* Work to be completed
The required result is every line of the records that includes "Bolsas".

>>

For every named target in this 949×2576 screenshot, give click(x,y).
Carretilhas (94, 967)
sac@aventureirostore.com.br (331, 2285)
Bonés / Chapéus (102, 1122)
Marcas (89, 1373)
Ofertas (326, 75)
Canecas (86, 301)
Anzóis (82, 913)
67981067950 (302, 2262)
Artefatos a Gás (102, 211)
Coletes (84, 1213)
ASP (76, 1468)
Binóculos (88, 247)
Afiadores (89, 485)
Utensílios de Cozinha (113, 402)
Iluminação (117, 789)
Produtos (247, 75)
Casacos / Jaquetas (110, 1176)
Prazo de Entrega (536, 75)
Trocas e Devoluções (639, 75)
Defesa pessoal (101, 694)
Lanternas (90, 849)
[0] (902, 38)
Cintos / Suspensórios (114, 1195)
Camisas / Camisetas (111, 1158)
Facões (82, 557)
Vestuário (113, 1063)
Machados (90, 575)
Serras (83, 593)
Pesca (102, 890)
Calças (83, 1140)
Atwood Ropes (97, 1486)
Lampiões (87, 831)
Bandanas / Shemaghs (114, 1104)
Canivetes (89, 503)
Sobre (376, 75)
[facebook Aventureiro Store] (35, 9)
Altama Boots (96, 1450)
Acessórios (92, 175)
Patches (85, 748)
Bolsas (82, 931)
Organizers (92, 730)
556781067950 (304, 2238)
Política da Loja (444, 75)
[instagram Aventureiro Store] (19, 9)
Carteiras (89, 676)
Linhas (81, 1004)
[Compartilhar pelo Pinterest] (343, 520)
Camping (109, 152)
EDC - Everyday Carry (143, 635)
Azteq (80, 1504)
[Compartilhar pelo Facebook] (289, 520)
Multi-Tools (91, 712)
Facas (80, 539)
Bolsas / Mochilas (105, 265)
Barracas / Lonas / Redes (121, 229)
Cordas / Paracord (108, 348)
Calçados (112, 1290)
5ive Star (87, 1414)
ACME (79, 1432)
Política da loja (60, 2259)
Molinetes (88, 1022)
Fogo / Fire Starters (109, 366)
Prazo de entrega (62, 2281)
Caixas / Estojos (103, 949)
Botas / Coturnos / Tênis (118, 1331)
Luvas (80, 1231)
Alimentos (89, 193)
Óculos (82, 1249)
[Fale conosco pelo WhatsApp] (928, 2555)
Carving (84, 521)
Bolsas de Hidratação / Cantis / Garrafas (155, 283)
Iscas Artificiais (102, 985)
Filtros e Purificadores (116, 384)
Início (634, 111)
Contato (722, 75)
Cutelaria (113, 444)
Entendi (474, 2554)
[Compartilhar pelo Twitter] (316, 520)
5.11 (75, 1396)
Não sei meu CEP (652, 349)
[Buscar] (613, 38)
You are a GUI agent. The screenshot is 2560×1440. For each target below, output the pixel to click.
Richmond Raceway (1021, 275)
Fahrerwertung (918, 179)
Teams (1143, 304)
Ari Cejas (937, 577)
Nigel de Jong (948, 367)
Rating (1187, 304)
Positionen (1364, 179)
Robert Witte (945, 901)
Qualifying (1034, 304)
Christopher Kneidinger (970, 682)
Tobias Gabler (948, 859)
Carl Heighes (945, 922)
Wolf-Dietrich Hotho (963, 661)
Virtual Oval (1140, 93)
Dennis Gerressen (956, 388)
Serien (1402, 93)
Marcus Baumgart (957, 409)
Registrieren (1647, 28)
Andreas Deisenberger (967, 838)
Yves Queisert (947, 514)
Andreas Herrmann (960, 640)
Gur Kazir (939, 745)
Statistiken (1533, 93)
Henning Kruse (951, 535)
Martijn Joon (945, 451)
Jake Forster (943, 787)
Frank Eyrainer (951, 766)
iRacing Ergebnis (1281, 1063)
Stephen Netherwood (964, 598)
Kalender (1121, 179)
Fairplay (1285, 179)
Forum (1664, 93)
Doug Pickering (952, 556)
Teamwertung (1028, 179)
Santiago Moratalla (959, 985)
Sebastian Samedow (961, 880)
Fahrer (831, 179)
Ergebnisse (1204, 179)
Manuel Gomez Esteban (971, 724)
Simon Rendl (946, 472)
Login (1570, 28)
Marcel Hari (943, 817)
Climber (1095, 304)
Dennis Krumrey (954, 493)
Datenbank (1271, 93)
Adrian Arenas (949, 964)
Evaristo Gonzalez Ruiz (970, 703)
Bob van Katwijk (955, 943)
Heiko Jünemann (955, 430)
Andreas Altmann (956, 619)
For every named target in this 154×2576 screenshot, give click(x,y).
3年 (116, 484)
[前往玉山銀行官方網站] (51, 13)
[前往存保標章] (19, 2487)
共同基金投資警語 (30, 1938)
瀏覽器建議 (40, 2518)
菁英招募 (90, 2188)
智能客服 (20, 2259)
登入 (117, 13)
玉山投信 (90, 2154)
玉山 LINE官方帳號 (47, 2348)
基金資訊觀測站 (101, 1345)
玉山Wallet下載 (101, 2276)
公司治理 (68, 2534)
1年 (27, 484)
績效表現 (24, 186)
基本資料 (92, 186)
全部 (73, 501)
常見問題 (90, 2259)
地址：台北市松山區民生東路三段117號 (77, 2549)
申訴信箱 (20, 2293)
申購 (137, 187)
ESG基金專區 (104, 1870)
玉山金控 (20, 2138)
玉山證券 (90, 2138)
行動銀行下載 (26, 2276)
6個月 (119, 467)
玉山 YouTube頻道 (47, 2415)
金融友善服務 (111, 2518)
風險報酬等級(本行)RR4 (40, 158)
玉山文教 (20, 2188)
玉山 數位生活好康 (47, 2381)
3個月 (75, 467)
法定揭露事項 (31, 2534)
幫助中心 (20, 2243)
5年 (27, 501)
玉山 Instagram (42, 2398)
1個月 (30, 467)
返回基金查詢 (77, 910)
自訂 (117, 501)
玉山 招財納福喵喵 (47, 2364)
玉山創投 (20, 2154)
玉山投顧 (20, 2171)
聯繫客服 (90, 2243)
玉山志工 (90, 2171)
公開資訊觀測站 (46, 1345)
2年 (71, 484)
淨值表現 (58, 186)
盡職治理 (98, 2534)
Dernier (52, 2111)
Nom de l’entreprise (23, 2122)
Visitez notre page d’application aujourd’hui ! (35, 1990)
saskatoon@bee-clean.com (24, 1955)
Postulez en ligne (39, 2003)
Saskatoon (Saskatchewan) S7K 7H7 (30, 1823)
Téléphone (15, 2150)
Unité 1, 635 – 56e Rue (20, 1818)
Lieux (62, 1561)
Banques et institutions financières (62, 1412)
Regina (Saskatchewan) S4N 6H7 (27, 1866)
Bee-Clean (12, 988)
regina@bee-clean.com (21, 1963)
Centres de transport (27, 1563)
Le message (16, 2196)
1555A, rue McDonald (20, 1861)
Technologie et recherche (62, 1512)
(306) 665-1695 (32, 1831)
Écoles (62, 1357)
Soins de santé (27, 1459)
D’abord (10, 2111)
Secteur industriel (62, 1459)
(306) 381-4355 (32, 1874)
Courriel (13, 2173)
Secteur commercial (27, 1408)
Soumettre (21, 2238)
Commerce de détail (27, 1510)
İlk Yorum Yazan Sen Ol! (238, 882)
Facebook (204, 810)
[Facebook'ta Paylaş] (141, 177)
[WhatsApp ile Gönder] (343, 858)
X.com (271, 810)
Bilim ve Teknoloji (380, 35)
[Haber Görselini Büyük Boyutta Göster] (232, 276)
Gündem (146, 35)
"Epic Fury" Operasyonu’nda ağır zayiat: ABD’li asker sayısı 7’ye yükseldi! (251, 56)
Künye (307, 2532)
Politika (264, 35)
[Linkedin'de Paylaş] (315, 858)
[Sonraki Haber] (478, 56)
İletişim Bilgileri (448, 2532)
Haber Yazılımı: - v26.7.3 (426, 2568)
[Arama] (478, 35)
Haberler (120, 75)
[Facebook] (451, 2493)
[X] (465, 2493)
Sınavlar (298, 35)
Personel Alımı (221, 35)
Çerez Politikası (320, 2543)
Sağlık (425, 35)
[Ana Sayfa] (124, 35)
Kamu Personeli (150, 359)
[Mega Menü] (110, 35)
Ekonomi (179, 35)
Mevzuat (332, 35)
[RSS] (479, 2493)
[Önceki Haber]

<<

* Solved problem
Bolsas (82, 931)
Bolsas / Mochilas (105, 265)
Bolsas de Hidratação / Cantis / Garrafas (155, 283)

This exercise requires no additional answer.